Work to complete => Duplicate the material from the line containing "Click the KSEB logo" through the line containing "click(607, 318)", inclusive, with nothing else.
** Start Provided data **
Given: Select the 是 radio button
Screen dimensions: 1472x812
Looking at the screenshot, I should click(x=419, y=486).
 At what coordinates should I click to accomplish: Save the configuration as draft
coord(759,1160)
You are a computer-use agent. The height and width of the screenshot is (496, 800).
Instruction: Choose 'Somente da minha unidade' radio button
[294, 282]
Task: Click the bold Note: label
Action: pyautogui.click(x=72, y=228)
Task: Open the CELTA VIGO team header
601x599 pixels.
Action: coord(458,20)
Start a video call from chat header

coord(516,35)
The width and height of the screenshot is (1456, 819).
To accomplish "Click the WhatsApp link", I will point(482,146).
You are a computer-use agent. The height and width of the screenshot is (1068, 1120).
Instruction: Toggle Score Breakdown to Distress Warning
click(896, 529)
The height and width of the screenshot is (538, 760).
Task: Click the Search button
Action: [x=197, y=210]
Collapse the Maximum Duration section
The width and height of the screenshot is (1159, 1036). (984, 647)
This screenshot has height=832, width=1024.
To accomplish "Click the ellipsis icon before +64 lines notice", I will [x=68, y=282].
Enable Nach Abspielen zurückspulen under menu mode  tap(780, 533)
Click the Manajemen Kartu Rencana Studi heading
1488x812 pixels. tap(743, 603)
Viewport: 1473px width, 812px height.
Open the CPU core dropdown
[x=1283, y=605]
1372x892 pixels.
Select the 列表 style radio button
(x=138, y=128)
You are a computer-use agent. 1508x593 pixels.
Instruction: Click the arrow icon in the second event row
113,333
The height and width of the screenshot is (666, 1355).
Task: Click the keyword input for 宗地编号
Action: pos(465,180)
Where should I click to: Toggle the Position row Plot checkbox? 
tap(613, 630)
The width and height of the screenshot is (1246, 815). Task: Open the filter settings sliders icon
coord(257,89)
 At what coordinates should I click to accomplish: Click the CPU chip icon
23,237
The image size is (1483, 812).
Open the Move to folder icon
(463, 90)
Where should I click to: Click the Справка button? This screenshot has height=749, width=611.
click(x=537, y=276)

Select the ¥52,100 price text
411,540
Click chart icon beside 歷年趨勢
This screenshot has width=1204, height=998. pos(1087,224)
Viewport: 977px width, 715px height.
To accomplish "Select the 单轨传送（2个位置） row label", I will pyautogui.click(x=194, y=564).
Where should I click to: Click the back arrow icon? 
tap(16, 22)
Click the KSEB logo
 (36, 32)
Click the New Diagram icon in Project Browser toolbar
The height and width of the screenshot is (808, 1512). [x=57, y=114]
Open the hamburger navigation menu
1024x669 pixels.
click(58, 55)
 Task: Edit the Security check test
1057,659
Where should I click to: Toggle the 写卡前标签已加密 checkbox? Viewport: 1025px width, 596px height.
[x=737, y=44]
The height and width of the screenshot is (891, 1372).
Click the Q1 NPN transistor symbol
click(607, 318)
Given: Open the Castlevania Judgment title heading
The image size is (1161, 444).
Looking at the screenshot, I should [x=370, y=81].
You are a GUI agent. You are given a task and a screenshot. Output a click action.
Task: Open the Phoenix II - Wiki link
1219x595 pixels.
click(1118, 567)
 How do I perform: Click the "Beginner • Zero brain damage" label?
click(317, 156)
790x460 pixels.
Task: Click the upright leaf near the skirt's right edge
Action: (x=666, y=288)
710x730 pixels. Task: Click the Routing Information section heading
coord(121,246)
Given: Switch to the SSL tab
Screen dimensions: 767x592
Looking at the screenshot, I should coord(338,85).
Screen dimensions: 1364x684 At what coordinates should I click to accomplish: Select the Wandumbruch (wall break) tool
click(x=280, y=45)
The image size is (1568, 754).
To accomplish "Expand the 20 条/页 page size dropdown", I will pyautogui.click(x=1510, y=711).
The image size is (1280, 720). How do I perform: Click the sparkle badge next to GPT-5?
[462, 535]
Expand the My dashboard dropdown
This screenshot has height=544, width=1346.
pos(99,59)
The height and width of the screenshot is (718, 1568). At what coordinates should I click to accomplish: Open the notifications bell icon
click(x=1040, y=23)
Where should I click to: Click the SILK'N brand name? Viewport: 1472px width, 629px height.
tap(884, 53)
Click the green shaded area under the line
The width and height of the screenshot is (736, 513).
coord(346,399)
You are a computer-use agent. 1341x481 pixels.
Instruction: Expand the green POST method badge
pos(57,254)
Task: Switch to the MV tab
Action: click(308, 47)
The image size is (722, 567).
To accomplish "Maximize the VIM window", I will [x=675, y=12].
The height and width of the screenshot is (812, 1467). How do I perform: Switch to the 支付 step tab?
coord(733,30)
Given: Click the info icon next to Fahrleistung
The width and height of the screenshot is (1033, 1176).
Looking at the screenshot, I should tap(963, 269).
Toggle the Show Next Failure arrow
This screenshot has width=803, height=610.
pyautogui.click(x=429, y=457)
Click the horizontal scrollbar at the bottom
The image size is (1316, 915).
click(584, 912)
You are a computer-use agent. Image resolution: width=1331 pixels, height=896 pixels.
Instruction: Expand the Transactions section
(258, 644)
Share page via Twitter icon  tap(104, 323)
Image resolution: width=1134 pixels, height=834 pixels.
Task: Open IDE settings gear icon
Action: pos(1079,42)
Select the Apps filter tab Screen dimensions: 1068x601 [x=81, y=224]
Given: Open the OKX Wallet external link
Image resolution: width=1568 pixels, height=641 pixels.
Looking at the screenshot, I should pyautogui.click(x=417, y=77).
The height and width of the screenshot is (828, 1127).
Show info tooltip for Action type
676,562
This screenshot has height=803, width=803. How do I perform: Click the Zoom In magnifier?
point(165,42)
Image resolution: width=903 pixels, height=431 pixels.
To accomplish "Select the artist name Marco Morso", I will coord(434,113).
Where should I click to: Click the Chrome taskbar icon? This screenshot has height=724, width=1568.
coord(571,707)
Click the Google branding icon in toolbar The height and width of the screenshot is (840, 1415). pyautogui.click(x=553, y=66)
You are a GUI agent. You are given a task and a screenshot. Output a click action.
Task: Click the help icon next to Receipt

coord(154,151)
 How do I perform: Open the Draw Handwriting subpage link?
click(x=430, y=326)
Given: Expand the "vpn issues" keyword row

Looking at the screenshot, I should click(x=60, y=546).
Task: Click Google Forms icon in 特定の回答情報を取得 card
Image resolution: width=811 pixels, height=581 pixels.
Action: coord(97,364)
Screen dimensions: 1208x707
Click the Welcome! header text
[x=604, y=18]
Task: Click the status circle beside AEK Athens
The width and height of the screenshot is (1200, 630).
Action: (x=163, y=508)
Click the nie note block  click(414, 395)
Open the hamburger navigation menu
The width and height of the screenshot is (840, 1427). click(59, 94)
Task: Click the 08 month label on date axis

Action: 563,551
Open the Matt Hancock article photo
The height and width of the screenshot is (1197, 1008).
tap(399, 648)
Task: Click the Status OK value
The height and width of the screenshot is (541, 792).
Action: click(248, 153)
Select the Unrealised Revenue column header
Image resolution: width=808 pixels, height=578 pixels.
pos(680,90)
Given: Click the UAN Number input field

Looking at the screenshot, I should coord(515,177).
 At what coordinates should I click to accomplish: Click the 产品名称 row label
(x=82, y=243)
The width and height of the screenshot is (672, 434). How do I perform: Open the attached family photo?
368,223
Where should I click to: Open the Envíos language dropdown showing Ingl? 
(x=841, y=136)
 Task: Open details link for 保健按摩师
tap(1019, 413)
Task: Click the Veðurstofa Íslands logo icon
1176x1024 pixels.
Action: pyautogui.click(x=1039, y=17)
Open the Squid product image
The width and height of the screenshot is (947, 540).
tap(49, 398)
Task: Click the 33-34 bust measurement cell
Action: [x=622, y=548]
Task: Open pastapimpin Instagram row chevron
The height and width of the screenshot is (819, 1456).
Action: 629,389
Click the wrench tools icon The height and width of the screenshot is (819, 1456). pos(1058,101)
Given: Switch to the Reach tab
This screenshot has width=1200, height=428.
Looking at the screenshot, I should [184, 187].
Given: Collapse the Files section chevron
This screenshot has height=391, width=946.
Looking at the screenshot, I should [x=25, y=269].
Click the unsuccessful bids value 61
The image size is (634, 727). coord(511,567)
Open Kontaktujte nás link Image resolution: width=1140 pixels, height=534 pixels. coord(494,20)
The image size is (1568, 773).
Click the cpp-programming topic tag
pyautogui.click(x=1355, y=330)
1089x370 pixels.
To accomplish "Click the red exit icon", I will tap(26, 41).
** End Provided data **
Output for this task =>
Click the KSEB logo
 (36, 32)
Click the New Diagram icon in Project Browser toolbar
The height and width of the screenshot is (808, 1512). [x=57, y=114]
Open the hamburger navigation menu
1024x669 pixels.
click(58, 55)
 Task: Edit the Security check test
1057,659
Where should I click to: Toggle the 写卡前标签已加密 checkbox? Viewport: 1025px width, 596px height.
[x=737, y=44]
The height and width of the screenshot is (891, 1372).
Click the Q1 NPN transistor symbol
click(607, 318)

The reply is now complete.